Material provided:

****

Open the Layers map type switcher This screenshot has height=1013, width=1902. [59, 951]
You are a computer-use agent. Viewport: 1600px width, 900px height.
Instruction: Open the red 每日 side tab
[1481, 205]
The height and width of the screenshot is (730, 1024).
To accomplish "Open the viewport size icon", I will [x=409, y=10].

****

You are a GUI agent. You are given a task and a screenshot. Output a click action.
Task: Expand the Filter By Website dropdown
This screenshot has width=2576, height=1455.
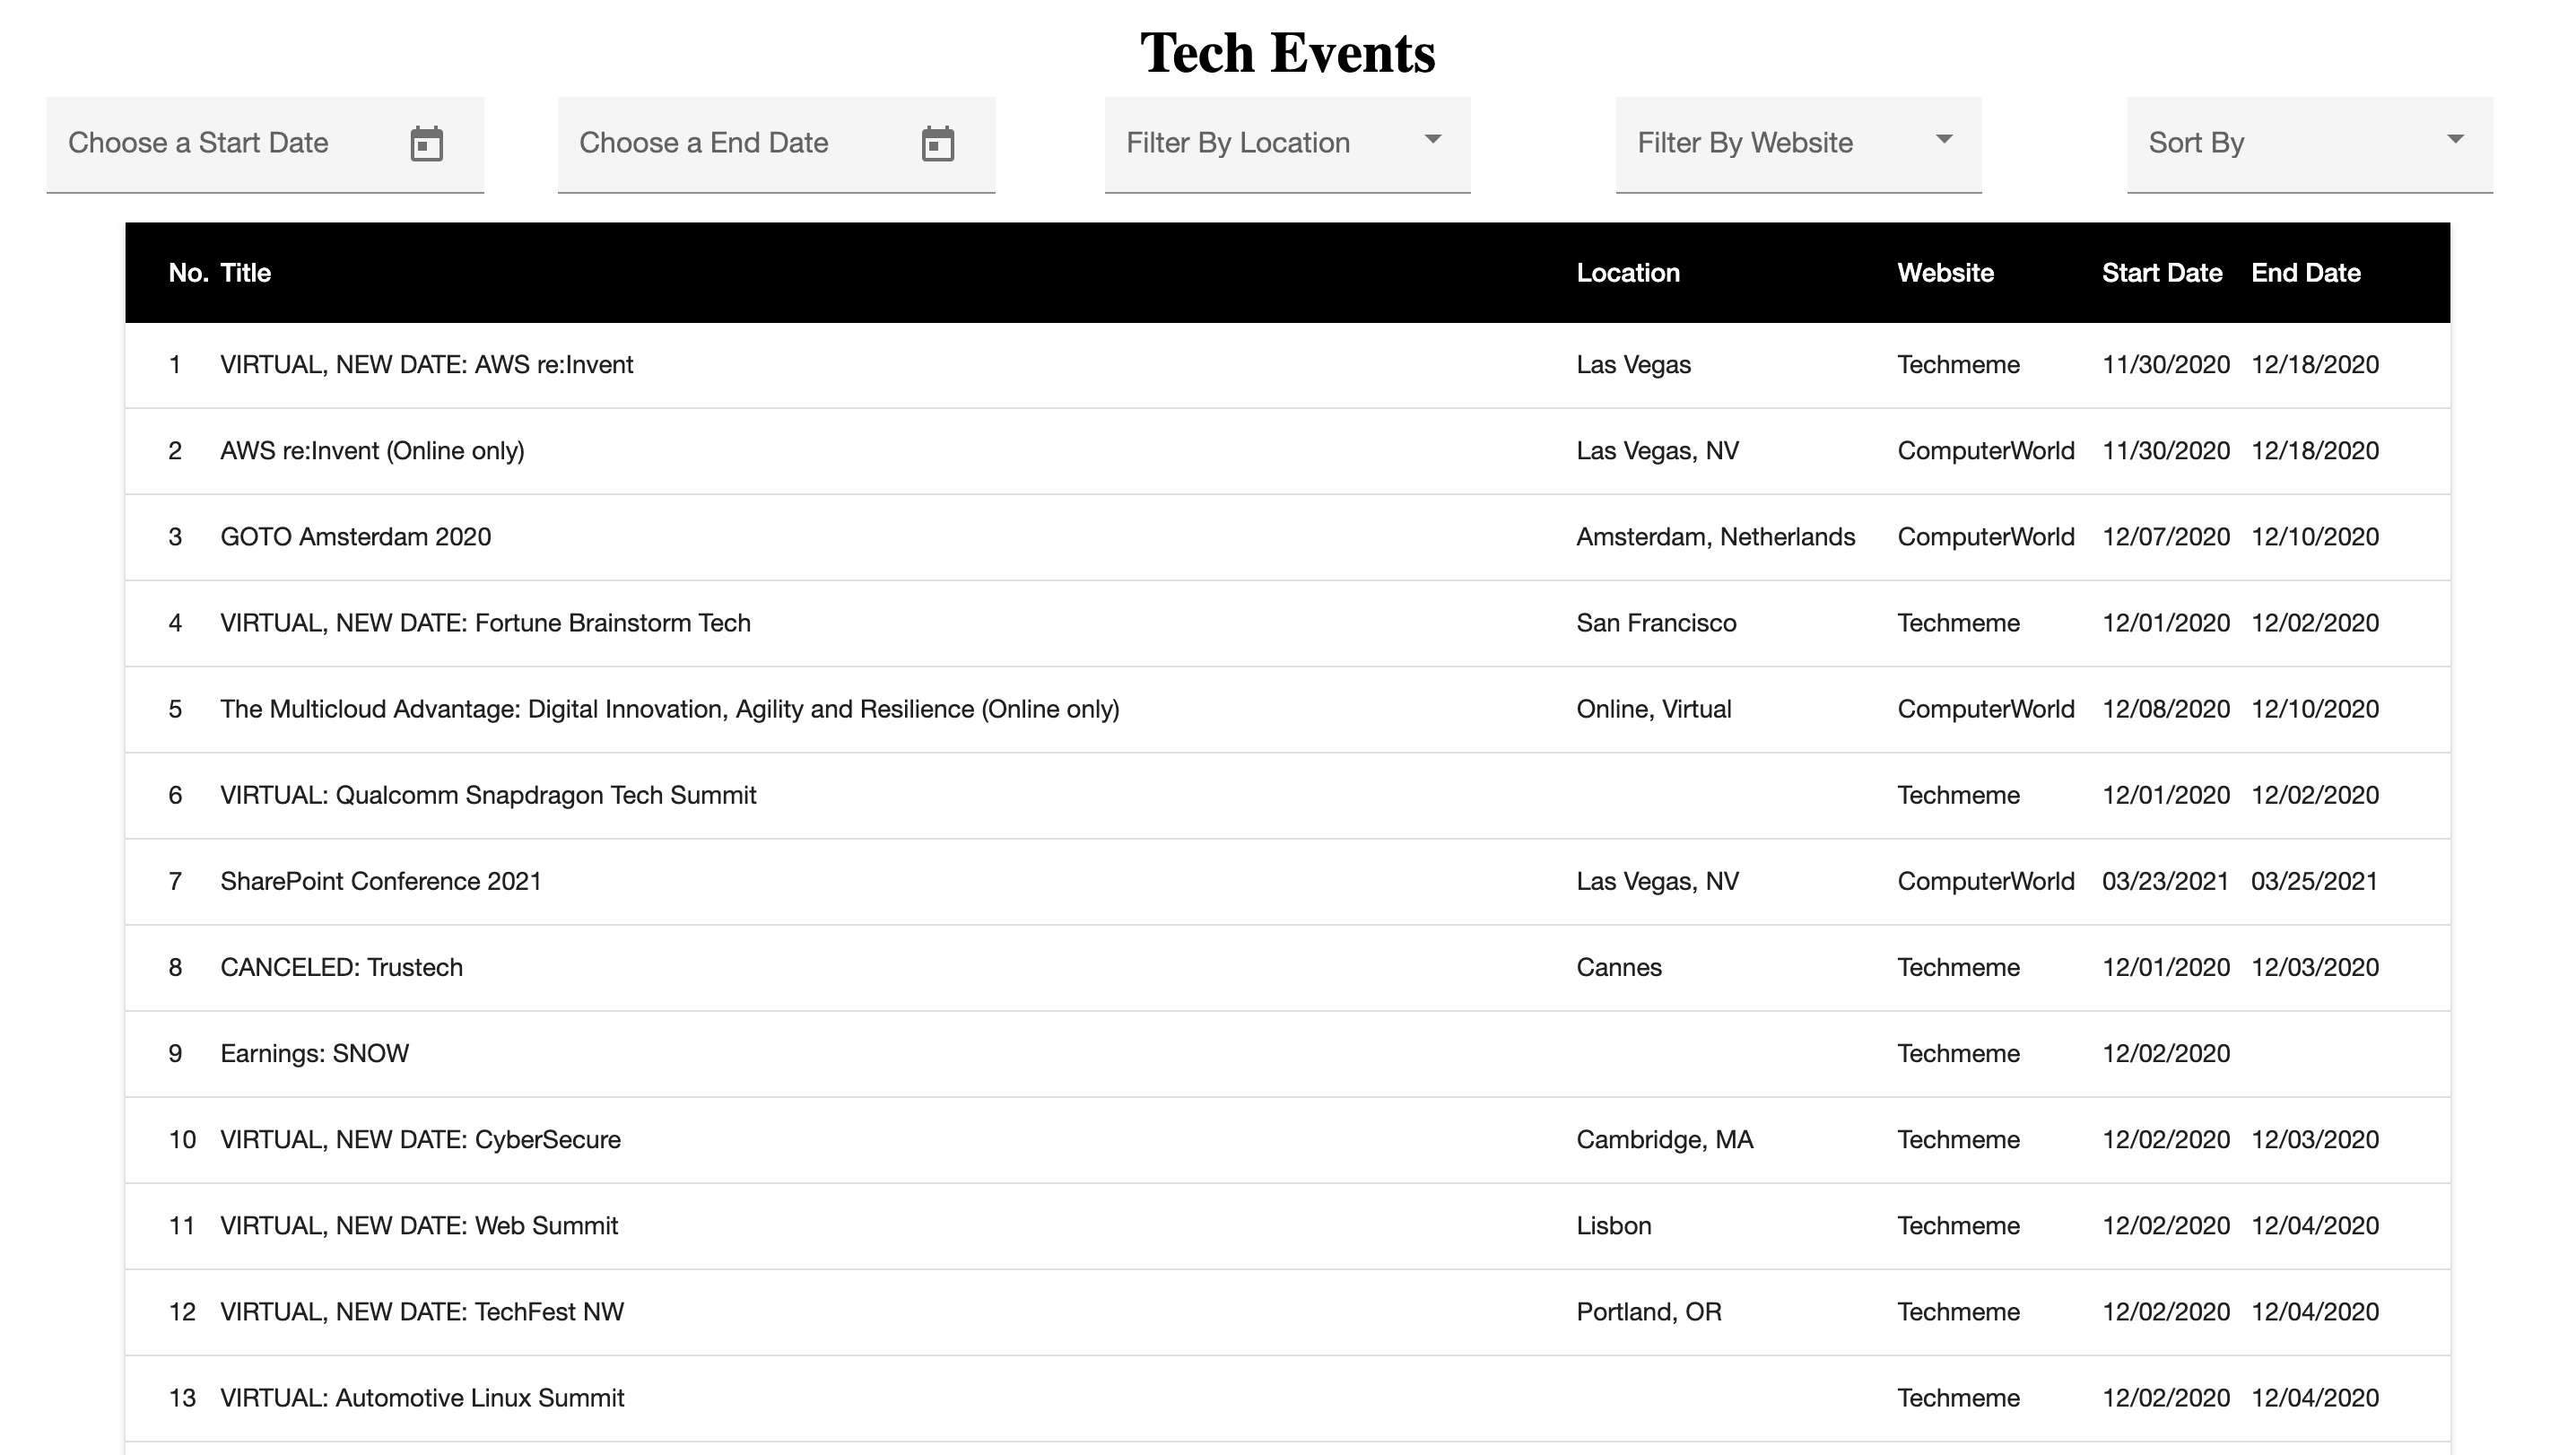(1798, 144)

****

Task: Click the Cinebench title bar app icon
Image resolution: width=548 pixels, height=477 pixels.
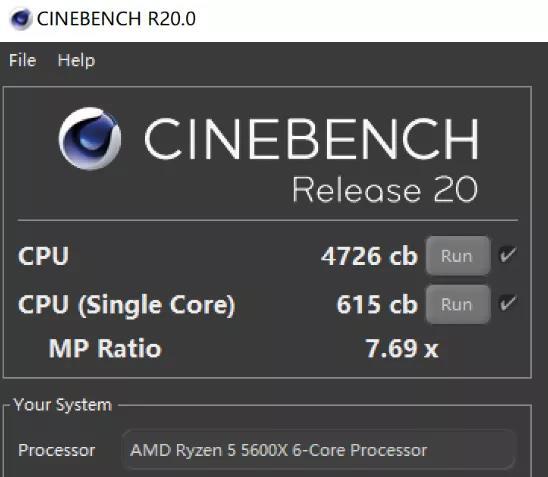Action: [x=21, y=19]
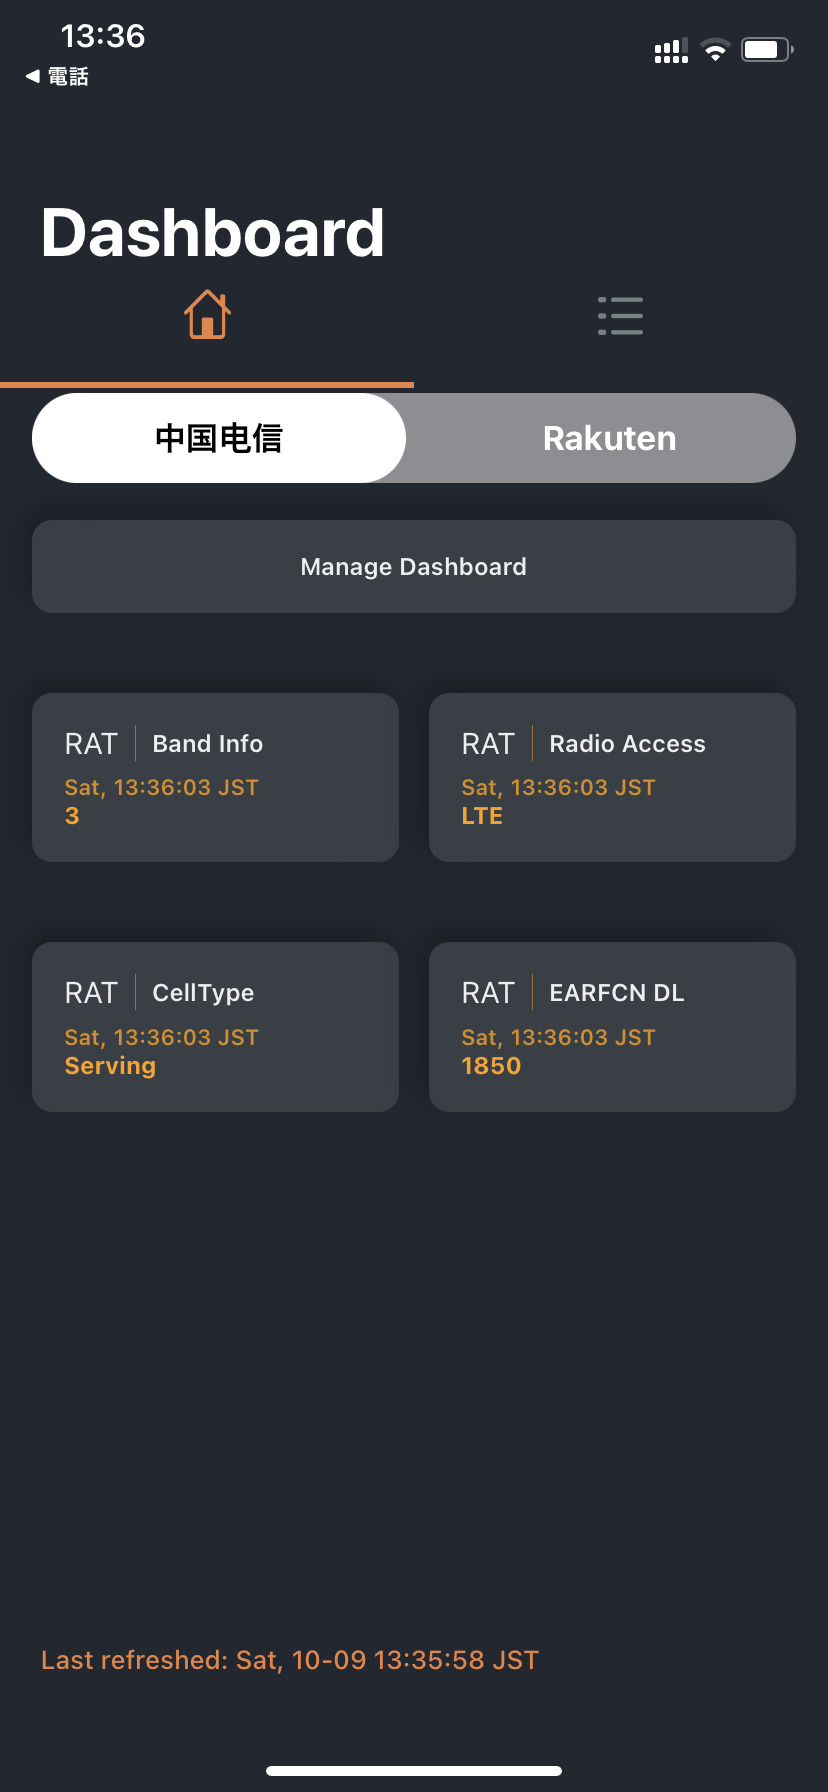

****

Required action: Sift the data above for lines with "agent", then copy each one.

Solved exercise:
You are a computer-use agent. Viewport: 1600px width, 900px height.
You are a GUI agent. You are given a task and a screenshot. Output a click action.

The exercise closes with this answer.